沙耶は舞衣をひとつ整えて、いたずらっぽく笑った。
「私も行きますよ。舞のついでに、風の匂いでも拾ってみます。……あなたの“手柄争い”、見届けるのも悪くないしね」
光継が思わず苦笑しながら肩をすくめた。
「頼りにしてる。変な神様に絡まれたら、背中を頼む」
沙耶は小さく笑って肩をすくめたまま、毒のようにさらりと放った。
「……まさか、本気で神に矢が届くと思っているわけではないでしょうね?」
紫苑が、そっと一歩前に出た。
その前に、ほんの少し迷うように視線を落とした。だが次の瞬間、すっと顔を上げ、その声には迷いがなかった。

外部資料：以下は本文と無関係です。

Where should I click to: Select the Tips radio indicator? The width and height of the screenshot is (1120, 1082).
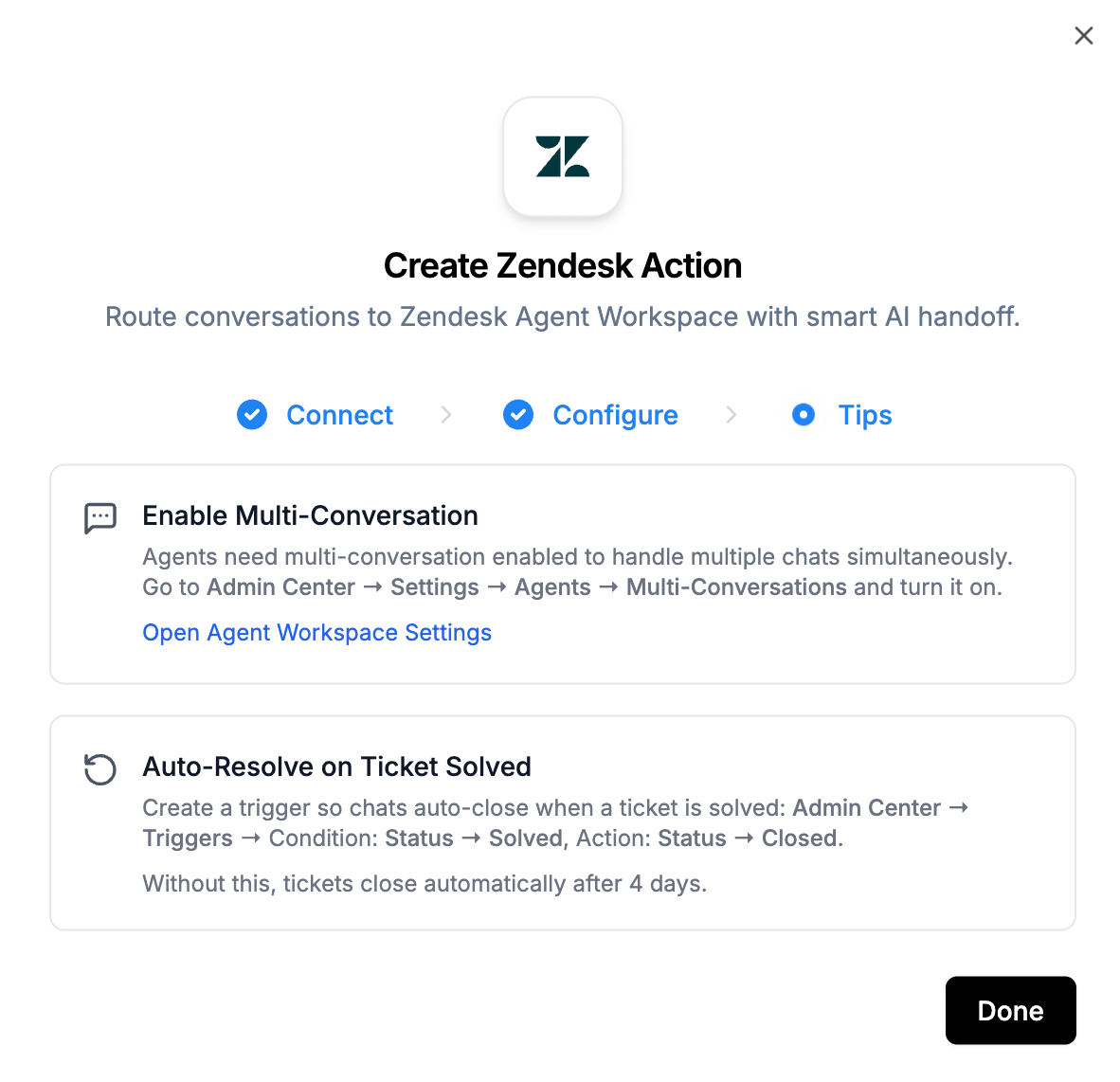(804, 415)
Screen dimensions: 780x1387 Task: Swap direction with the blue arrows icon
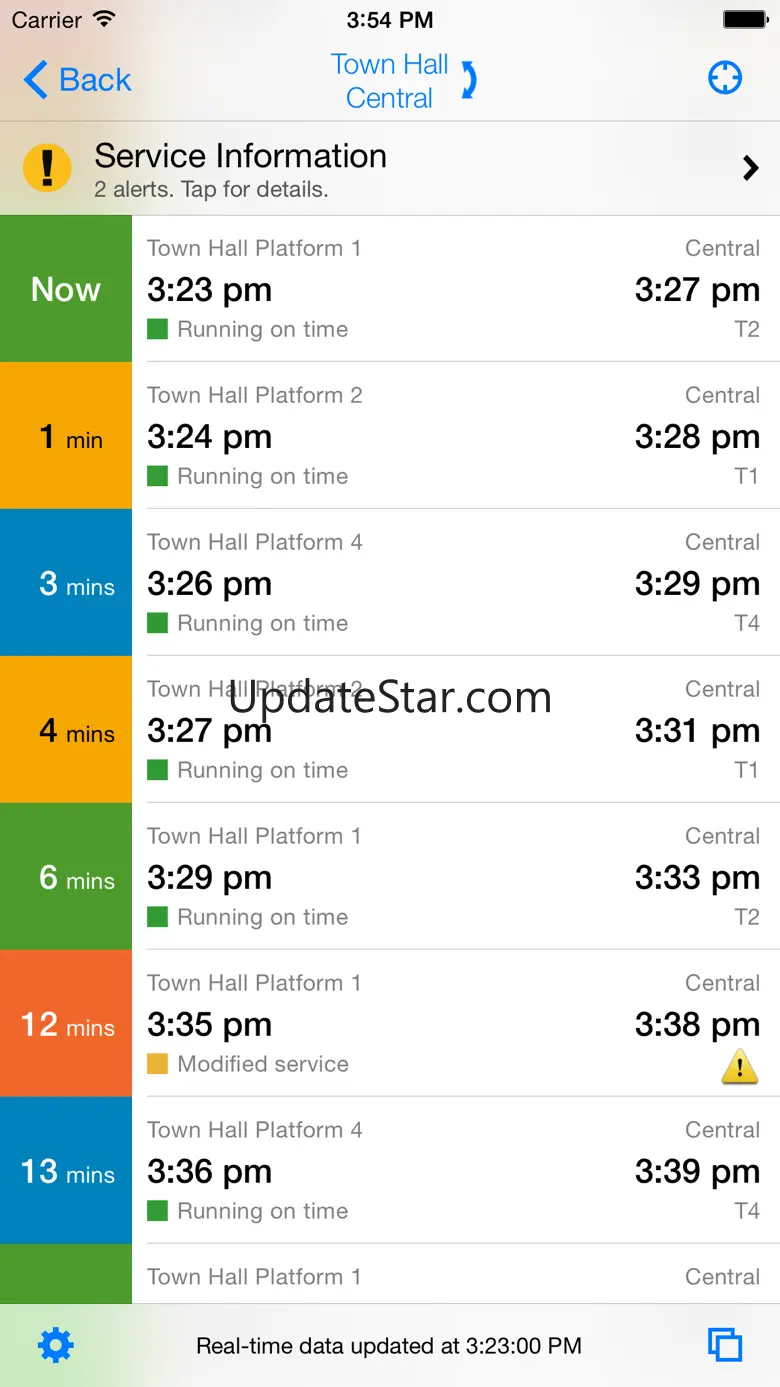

「――行ってください、光継。……あなたの望む“最初の一歩”、信じています」
その声音は澄んでいて、誰もが逆らえぬ強さを帯びていた。
* * *
直会の後、夜の空気を吸うために景虎はひとり、禊之宮の外へ出た。
霧はなおも濃く、夜風もない。だが、心に溜まった熱を静かに冷ますには、これくらいの冷気がちょうどよかった。
「……いるんだろう?」
景虎が静かに声をかけると、岩陰からするりと人影が現れた。
香鶴である。左隊の一員であり、隠密行動を得意とする者だ。
「お見通しとは恐れ入りました」
涼やかな声とともに現れた香鶴は、景虎の横に並ぶこともなく、少し離れた場所に立ち止まった。
景虎は夜の闇に視線を向けたまま、呟くように言った。
「……神渡島の鬼退治、桐葉国と外国、地方太守と神域、神と人、人と鬼。すべての境目を狙い澄ましたような……出来すぎた事件だったと思わないか」
香鶴は微かに眉をひそめ、少しだけ肩をすくめた。
「申し訳ありませんが、推論すら立てられていない考えすぎの部類かと。今のところ、私の出る幕ではないようです」
そう言い残し、香鶴は霧のなかへとすっと姿を消した。
景虎はその背を見送るでもなく、ただ霧の奥に広がる気配を感じ取ろうとするように、静かに息を吐いた。
闇は深く、だが――風は、どこかで必ず吹いている。